Things are looking up for the UK economy, from the second half of 2020 there has been an increase in household savings – raising hopes for economic recovery this year.
Britain’s recovery during the second half of 2020 was much stronger than expected. This has been estimated by official figures; they suggest that households put away more money into savings than in the first half of 2020.
The ONS suggests the economy has expanded by 16.9% and 1.3% in the last two quarters of 2020. This displays a significant rise from 16.1% and 1% recorded in the first two quarters.
Disposable incomes were flat over the year, they rose by a mere 0.1% (post adjustments for inflation). However, the exceptional circumstances in 2020, lead to a lack of things to spend money on.
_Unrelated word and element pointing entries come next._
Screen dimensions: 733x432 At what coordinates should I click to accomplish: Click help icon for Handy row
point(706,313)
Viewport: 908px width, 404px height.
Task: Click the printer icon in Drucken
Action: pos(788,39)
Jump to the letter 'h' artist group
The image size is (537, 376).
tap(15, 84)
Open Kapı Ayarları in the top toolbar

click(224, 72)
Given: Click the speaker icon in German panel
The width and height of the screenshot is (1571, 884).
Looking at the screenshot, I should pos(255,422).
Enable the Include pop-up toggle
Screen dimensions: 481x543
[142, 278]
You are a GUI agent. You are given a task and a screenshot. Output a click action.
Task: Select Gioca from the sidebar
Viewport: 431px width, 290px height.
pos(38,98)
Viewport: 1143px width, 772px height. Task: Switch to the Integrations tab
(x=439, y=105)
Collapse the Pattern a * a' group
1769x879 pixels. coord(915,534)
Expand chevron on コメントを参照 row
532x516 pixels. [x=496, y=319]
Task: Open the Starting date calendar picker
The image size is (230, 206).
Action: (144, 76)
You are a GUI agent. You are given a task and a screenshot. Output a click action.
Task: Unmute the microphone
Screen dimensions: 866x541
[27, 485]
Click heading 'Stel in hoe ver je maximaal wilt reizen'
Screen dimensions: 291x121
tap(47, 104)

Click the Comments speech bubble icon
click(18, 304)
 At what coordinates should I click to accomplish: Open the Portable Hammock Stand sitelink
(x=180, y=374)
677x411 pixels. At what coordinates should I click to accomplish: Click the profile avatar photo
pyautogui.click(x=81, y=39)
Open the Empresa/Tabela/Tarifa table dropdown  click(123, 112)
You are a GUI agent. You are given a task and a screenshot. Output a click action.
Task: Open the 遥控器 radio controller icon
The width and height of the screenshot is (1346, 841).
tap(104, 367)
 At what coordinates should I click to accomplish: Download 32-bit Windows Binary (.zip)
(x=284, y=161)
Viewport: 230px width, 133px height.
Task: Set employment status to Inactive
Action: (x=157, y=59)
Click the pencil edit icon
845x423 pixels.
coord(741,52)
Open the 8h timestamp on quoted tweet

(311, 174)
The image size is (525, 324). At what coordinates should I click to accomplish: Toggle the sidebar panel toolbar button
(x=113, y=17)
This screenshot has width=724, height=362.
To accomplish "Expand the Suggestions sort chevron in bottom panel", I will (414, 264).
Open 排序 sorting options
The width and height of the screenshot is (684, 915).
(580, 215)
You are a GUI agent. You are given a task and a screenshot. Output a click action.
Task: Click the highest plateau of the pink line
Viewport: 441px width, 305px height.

This meant many households accumulated a level of savings that the ONS said was higher than it had previously expected.
The saving rate, which is measured as cash saved as a share of disposable income, increased from 14.3% in the third quarter of 2020 to 16.1% in the fourth quarter.
Investec Economist, Philip Shaw stated: “Our estimate of excess or pent-up savings now stands at £121bn, equivalent to close to 10% of total household consumption in cash terms last year.”
Surveys undertaken by the Institute for Directors (IoD) and the British Chambers of Commerce (BCC) showed that most small and medium-sized business owners expected growth to accelerate during the year as consumers returned to high streets and face-to-face contact resumed.
The IoD suggested that businesses were beginning to onboard staff due to the increased optimism and expected growth.
Last year the 9.8% drop in GDP marked the sharpest decrease since official records began. Bank of England data demonstrates that it was the biggest fall since 1709. So, these latest ONS figures suggesting a boom in the UK economy is gladly welcomed.